And, let's face it: the past ten years have made Independence Day a somewhat dated movie. The World Trade Center was destroyed, but it wasn't by the aliens. There is no more Republican Guard to be so desperately driven as to hook up with Israeli fighter pilots somewhere in the Iraqi desert. When production began on Independence Day the Internet was just then coming into its own: it would certainly figure into the scheme of things if a real-life alien invasion took place today. There're probably a dozen or more things in this movie that firmly establish it as a product of the mid-Nineties, instead of enhancing its quality as a timeless classic...

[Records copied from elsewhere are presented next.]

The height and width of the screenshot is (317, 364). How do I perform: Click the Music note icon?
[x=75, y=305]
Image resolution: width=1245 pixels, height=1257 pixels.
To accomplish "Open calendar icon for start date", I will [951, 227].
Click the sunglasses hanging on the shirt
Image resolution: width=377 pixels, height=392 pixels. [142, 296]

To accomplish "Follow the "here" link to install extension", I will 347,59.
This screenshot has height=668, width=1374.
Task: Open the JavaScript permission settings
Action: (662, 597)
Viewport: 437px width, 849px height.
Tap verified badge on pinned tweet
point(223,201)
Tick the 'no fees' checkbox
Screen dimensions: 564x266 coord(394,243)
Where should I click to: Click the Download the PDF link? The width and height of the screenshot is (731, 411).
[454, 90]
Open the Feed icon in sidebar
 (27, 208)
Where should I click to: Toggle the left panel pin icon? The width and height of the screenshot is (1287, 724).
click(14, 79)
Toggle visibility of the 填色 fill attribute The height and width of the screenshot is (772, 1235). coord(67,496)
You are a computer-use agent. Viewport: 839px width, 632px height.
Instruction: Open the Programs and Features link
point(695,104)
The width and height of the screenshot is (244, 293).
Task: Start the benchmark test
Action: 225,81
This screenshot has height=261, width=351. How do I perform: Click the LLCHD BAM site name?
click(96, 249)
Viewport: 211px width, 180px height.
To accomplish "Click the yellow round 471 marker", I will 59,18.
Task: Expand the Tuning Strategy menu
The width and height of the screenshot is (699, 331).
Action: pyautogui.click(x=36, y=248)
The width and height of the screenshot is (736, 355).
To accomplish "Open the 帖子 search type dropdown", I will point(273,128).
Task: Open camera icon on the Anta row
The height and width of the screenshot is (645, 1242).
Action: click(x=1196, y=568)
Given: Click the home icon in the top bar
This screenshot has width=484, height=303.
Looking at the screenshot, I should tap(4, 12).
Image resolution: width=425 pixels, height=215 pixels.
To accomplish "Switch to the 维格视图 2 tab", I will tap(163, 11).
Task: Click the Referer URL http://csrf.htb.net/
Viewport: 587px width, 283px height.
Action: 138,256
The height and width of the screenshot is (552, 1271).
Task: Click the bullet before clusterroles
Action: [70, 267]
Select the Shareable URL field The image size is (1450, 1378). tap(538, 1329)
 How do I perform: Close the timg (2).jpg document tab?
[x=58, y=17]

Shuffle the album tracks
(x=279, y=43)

President Whitmore delivers The Speech.
...but even then, that is part of the appeal of Independence Day, I think. This is a movie that, at its heart, is about an America - and a world - that never was, but could have been... and might still be someday. At the time it came out I wrote somewhere that Independence Day was the most politically-incorrect big-budget movie to come out in quite some time. When I wrote that I did so with what was then a very limited perspective of ideologies. In my mind back then, Independence Day was a movie that reflected a damned good light on the United States military (something taboo to "liberals", I understood then) but even back then I realized something about this film: that Independence Day is a movie where average people come together to do the impossible. And they're not divided up along racial or class lines either. Fercryingoutloud, that's Steve and David who fly up together into that mothership to save the world... and not once does anyone bring up that they happen to be a black man and a Jew. In too many other movies that would be something that would be harped upon somehow... but it never comes up in Independence Day.
Why can't real life be like that? Why can't we just STOP MEASURING EACH OTHER BY WHATEVER THE HELL IS CONVENIENT and just accept EACH OTHER as being someone special... without trying to exploit the hell out of them? You see, that is what's so wrong with the world - and especially America - these days. We've stopped seeing individuals and started seeing "potential assets". In Independence Day, everyone in the story had humongous value: as a character in the story and as a person worth considering. In this story of survival, we all really were in it together. And there was no "class structure" or elitism in place that kept some from pulling their fair share of the load.
Think about it: if the story of Independence Day was to really happen, today, does anyone seriously think that President George W. Bush would jump into a flightsuit, walk toward an F-16 and tell someone that "I'm a combat pilot... I belong in the air"? Hell, Bush would never have let himself mingle that close with common folks who were living in a flotilla of mobile homes. If a real alien invasion was to happen, he would send some other poor saps up to do the fighting while swaggering his arms and telling the aliens to "Bring it on."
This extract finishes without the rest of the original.